◆ WRITTEN PROBLEM: Please pull out each line of the records below that contains the word "screenshot".

◆ MATERIAL PROVIDED:

** begin **

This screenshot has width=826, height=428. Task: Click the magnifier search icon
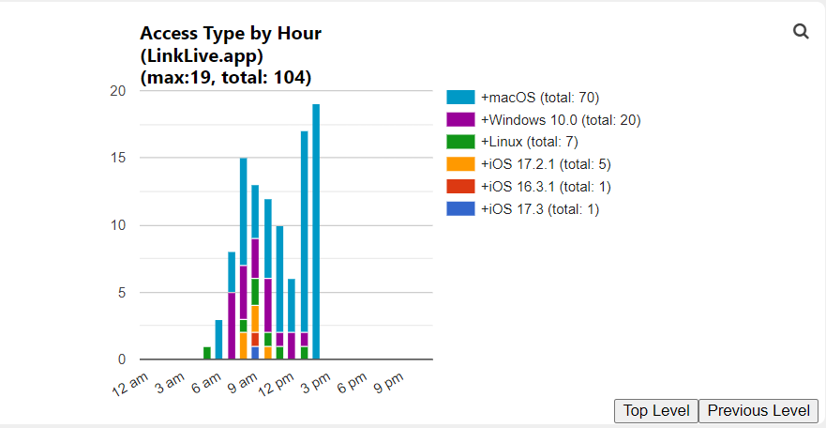(x=801, y=31)

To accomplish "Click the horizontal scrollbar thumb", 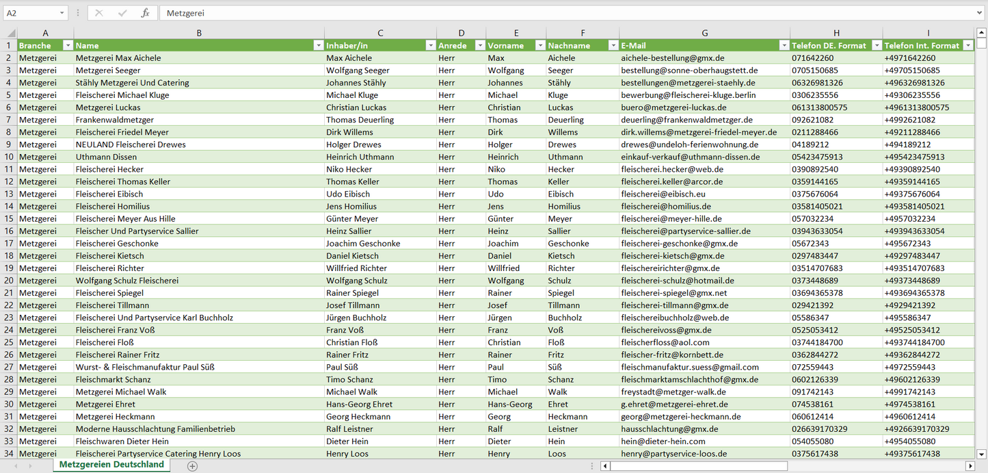I will click(x=697, y=466).
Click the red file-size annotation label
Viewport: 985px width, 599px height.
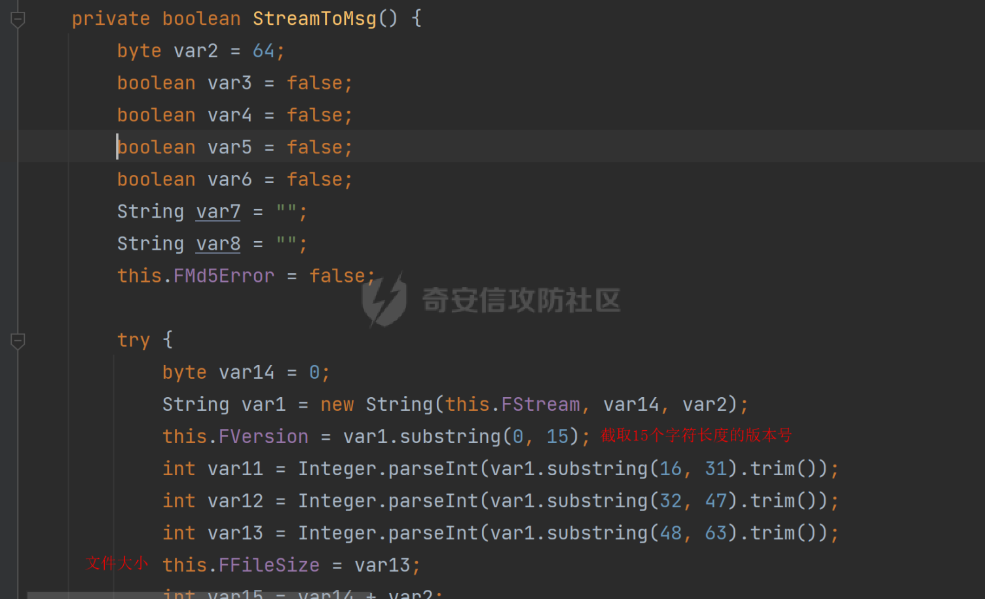tap(117, 563)
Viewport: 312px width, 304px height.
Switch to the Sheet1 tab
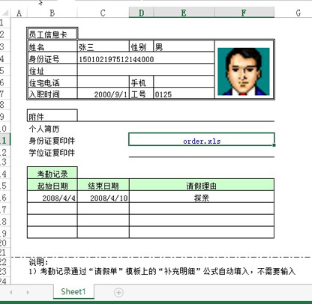[x=74, y=291]
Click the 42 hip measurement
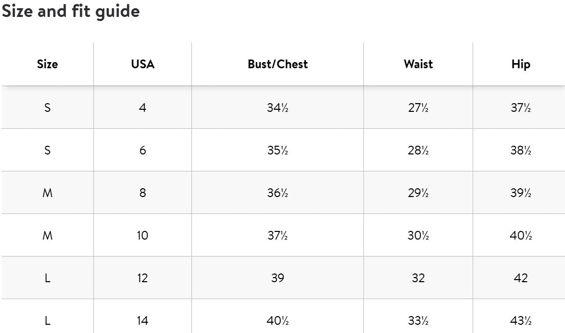Viewport: 565px width, 333px height. coord(520,278)
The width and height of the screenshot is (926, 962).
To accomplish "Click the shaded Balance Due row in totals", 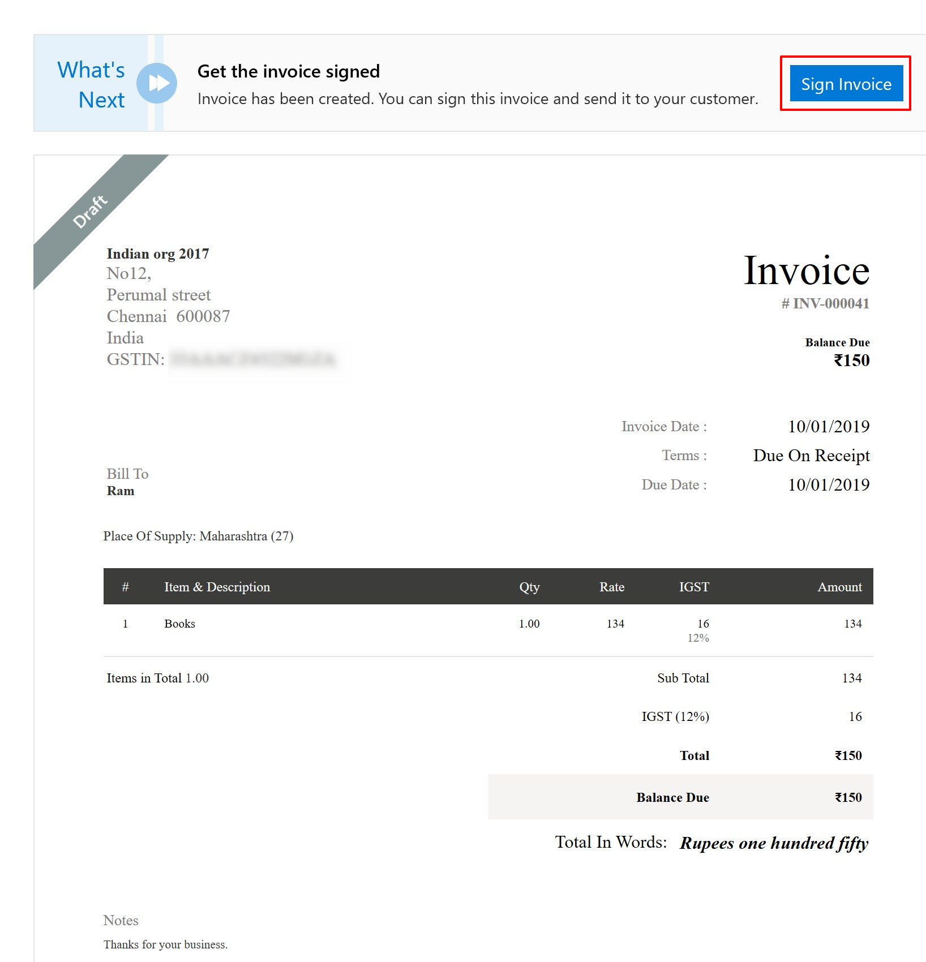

** end **

◆ IN RESPONSE:
This screenshot has width=826, height=428. Task: Click the magnifier search icon
The width and height of the screenshot is (926, 962).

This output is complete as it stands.